Exercise materials:
■ ■ ■ ■ ■

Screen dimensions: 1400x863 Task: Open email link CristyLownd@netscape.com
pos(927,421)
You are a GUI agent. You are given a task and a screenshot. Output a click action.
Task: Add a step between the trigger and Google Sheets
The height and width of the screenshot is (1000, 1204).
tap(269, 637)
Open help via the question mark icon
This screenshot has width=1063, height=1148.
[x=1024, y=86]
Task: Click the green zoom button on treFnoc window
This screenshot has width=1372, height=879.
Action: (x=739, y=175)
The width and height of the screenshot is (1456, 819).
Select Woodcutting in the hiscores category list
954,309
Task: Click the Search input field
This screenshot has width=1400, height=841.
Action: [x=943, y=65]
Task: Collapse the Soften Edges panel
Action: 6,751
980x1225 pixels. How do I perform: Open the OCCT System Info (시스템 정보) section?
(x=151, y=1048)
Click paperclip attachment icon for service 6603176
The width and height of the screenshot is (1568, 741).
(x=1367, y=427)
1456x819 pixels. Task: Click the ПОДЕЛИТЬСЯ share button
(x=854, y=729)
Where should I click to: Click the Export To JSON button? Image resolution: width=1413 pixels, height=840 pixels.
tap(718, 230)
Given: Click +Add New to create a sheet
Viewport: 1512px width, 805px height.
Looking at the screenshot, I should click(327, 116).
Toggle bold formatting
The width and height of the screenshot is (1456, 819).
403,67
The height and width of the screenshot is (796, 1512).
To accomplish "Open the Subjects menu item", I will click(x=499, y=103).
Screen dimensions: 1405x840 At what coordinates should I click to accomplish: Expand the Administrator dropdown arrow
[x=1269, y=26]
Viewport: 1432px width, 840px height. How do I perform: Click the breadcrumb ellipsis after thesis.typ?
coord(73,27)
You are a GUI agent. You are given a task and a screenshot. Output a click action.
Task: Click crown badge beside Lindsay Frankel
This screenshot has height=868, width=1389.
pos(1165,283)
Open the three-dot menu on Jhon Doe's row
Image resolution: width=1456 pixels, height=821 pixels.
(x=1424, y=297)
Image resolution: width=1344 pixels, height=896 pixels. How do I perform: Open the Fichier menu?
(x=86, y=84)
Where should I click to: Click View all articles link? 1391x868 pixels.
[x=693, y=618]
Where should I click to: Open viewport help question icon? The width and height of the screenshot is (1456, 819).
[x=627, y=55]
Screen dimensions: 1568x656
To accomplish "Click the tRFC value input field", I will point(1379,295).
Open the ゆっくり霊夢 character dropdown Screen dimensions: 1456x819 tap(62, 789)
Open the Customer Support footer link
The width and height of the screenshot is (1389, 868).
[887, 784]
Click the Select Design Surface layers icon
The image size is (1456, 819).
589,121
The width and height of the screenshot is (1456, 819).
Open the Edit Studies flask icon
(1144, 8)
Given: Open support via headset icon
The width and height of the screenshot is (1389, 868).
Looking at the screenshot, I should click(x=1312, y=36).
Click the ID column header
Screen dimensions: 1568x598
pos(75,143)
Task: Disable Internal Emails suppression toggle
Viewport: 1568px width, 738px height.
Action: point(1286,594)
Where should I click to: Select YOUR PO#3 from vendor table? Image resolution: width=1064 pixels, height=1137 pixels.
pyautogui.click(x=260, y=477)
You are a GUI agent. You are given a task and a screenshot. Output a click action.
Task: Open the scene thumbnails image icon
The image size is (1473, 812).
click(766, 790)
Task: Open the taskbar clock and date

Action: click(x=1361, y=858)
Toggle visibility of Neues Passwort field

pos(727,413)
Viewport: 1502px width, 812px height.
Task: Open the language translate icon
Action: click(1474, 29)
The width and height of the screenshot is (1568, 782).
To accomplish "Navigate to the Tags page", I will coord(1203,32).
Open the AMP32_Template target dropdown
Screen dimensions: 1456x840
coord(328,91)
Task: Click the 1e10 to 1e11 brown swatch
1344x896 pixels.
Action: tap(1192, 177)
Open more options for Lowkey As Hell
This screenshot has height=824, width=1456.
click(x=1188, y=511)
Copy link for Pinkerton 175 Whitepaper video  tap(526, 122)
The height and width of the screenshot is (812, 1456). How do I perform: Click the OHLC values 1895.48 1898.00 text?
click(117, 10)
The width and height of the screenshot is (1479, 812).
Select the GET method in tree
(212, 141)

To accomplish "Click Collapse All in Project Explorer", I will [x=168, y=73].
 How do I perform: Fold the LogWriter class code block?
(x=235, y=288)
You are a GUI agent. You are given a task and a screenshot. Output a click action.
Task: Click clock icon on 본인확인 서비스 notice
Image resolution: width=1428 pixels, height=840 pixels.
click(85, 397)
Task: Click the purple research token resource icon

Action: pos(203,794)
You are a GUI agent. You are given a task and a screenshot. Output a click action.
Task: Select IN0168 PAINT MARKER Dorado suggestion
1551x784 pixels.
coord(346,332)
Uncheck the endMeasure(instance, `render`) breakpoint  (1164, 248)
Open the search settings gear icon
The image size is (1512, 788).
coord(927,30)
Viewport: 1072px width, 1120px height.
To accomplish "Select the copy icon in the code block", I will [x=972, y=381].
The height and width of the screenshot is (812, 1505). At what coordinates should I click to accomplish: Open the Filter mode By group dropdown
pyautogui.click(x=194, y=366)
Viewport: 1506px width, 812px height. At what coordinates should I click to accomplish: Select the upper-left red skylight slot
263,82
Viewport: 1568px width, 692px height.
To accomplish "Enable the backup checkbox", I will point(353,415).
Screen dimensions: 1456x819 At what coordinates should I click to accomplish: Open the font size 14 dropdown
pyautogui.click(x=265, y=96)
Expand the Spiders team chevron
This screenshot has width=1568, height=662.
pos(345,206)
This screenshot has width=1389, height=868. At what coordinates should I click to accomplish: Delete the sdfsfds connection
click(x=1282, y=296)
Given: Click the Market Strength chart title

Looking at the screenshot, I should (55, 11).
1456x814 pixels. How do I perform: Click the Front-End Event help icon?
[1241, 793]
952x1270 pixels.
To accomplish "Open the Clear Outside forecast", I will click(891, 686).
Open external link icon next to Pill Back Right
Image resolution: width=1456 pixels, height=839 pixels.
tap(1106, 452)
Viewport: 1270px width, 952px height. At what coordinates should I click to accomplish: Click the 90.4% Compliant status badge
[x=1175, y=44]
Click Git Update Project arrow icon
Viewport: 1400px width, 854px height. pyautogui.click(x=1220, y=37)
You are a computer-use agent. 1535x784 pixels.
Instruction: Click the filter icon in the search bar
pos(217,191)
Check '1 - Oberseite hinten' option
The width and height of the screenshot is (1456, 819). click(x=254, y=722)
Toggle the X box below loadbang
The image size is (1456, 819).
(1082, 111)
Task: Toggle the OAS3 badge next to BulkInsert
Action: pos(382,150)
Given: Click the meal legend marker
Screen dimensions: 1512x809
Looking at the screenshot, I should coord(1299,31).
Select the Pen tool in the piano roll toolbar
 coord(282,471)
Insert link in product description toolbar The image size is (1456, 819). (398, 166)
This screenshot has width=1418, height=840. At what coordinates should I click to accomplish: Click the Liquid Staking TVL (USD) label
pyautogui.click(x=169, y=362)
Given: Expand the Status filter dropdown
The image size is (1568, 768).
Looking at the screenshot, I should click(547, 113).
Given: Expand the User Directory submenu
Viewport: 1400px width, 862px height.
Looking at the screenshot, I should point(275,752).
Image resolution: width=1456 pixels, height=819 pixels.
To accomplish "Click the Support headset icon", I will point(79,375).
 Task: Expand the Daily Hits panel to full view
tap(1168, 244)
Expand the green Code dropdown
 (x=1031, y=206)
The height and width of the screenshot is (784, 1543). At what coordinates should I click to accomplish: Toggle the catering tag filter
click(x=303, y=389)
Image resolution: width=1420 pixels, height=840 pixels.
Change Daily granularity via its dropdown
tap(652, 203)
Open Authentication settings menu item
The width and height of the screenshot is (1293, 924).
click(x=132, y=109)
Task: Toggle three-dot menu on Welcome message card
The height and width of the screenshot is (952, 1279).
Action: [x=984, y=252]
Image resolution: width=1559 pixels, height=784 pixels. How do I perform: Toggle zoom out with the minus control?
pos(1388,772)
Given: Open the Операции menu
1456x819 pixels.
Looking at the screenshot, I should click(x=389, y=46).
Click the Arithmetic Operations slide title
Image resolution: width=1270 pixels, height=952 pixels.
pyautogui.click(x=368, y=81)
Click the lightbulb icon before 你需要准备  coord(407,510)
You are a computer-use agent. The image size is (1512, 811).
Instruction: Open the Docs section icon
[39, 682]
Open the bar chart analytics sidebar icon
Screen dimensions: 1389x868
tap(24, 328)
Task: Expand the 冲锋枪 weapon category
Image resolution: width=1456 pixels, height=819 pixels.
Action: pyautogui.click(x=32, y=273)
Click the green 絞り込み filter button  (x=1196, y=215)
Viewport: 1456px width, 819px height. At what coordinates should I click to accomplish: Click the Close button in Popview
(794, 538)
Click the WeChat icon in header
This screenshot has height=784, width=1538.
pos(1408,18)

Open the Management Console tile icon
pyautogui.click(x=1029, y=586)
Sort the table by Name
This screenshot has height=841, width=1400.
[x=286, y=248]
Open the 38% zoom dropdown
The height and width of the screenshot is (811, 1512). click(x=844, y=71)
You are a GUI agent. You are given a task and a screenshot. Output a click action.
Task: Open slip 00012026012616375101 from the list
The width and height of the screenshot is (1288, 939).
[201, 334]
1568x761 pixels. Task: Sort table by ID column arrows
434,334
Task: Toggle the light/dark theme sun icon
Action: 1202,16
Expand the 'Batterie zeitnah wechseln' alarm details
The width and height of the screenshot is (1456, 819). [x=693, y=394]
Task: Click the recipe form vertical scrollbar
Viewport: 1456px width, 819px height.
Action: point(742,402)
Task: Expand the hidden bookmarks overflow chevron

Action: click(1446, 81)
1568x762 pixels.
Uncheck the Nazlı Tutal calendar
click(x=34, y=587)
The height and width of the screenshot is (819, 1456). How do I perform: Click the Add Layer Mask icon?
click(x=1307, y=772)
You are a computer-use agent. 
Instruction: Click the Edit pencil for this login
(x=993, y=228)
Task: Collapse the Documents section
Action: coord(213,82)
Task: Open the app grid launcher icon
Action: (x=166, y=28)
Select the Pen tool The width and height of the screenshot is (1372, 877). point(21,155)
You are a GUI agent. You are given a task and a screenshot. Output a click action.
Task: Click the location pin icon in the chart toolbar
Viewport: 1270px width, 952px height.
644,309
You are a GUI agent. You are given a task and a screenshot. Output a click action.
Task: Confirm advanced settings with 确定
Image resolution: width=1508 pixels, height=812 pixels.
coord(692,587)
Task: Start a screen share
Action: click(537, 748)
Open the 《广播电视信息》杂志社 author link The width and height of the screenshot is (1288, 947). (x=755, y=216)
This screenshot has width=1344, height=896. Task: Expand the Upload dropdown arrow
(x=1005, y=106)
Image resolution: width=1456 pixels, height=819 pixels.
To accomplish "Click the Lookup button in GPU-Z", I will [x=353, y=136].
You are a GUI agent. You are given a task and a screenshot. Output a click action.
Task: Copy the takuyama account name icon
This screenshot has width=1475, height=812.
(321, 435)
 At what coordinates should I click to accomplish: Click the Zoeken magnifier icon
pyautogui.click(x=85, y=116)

■ ■ ■ ■ ■

Assignment:
Reproduce only the lines above, starting at the line with "This screenshot has width=1400, height=841." and ending at the line with "The height and width of the screenshot is (796, 1512).", exactly as written.

Answer space:
This screenshot has width=1400, height=841.
Action: [x=943, y=65]
Task: Collapse the Soften Edges panel
Action: 6,751
980x1225 pixels. How do I perform: Open the OCCT System Info (시스템 정보) section?
(x=151, y=1048)
Click paperclip attachment icon for service 6603176
The width and height of the screenshot is (1568, 741).
(x=1367, y=427)
1456x819 pixels. Task: Click the ПОДЕЛИТЬСЯ share button
(x=854, y=729)
Where should I click to: Click the Export To JSON button? Image resolution: width=1413 pixels, height=840 pixels.
tap(718, 230)
Given: Click +Add New to create a sheet
Viewport: 1512px width, 805px height.
Looking at the screenshot, I should click(327, 116).
Toggle bold formatting
The width and height of the screenshot is (1456, 819).
403,67
The height and width of the screenshot is (796, 1512).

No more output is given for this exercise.